Nach über drei Wochen, in denen sich die Gegner in der Wüste spannungsgeladen gegenüberstehen, hat die Krise noch nicht zu der raschen Apokalypse geführt, die ihr vorausgesagt wurde, ohne daß sich jedoch ein sichtbarer Ausweg zeigte. Zwischen dem Wunschbild einer diplomatischen Lösung und dem teuren Weg einer militärischen Konfrontation zeichnet sich eine dritte Möglichkeit ab, die von Militärs wie Diplomaten gefürchtete Sackgasse. Die Diplomatie, von Javier Perez de Cuellar aktualisiert, hat morgen in Amman ihre erste Chance. ... Der gestrige Erlaß, der Kuwait zur irakischen Provinz macht, ändert nichts an der Tatsache der Annexion, aber macht im Vorfeld des Treffens von Amman erneut deutlich, was Saddam Hussein als nicht verhandelbar ansieht.

Zum Golfkonflikt

... angenommen, Präsident Hussein sagt Ja und zieht sich auf seine Grenzen zurück. Könnte sich die Welt sicher fühlen, während er noch immer sein enormes Potential für eine künftige Aggression aufrecht erhält? Die Bedingungen der Vereinten Nationen würden dem Irak eine Armeestärke von einer Millionen Mann sowie ein Arsenal von chemischen Waffen und ein nukleares Potential belassen...

Das Problem ist klar: Die UNO-Resolutionen gehen nicht weit genug. Weiter gesteckte Ziele sind notwendig - die Risiken einer künftigen irakischen Aggression müssen abgebaut und eine (den USA) feindliche Kontrolle des Golföls verhindert werden. Zu diesem Zweck würde der Irak der Vernichtung seiner Chemie- und Atomwaffeneinrichtungen zustimmen müssen sowie eine glaubhafte internationale Kontrolle akzeptieren müssen. Dies würde durch umfassende Garantien und eine internationale Truppe zur Überwachung der Grenzen begleitet sein...
______
● Arbeitsanweisung
In welcher Stadt hat die Diplomatie laut dem Auszug zum Golfkonflikt morgen ihre erste Chance?
______
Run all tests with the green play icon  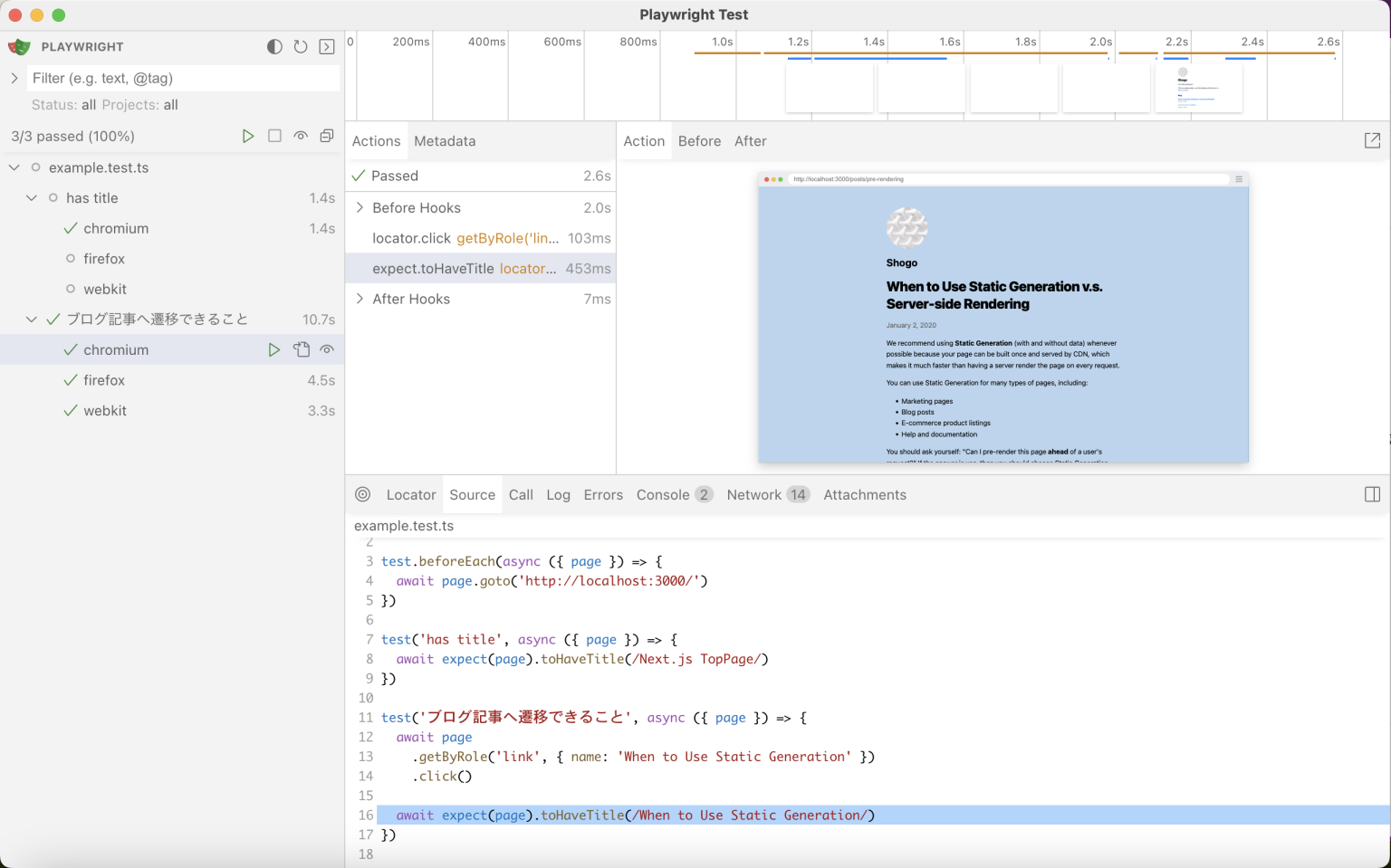tap(249, 136)
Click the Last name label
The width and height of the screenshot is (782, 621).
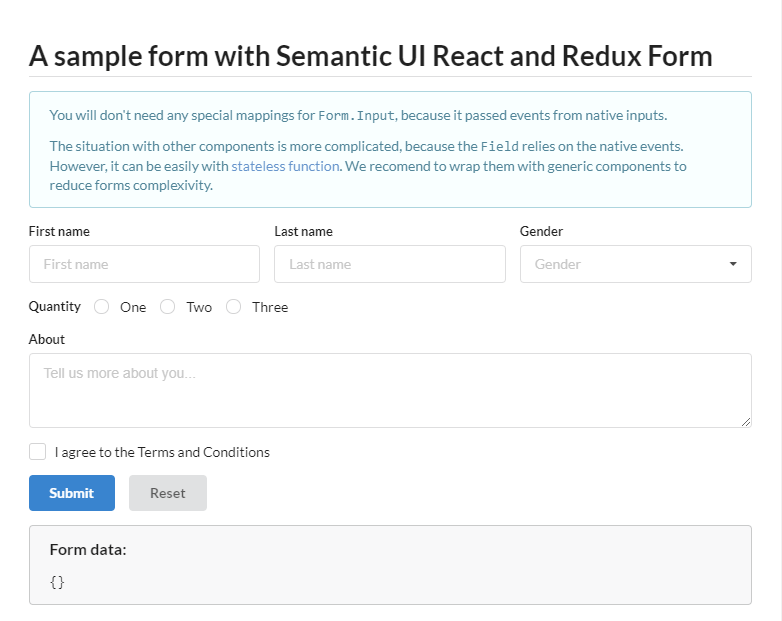pyautogui.click(x=303, y=231)
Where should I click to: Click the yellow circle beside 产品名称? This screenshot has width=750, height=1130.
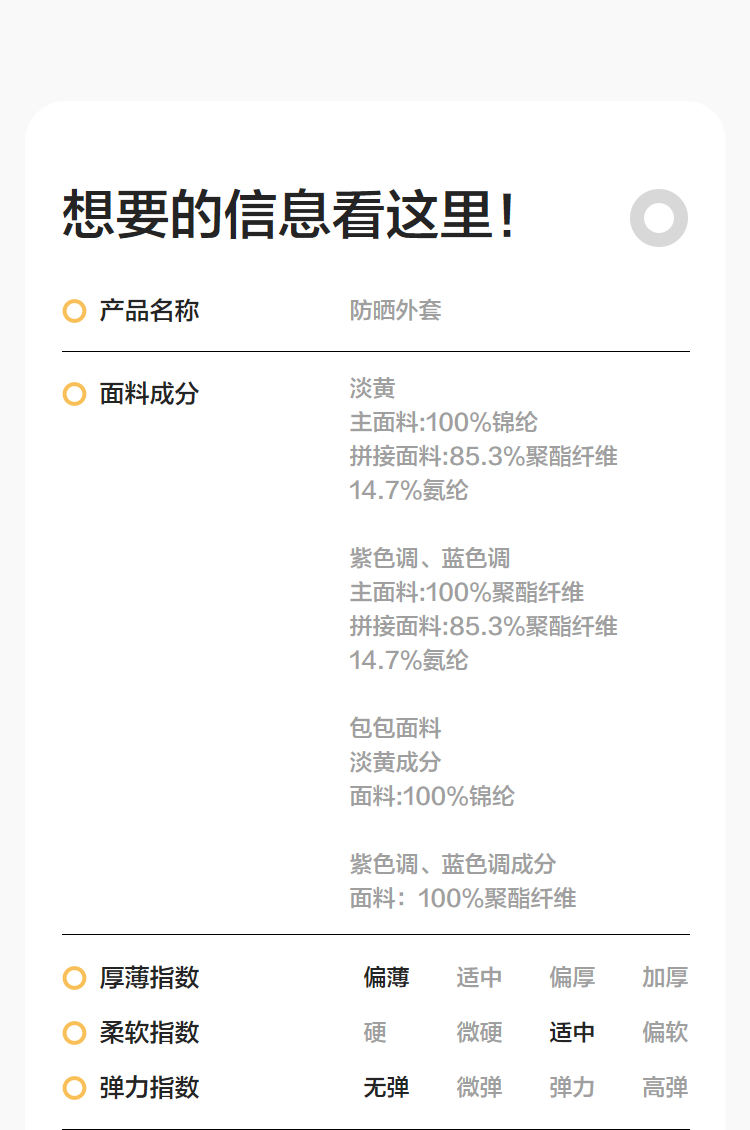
______
● Lösung dieser Aufgabe
In Amman.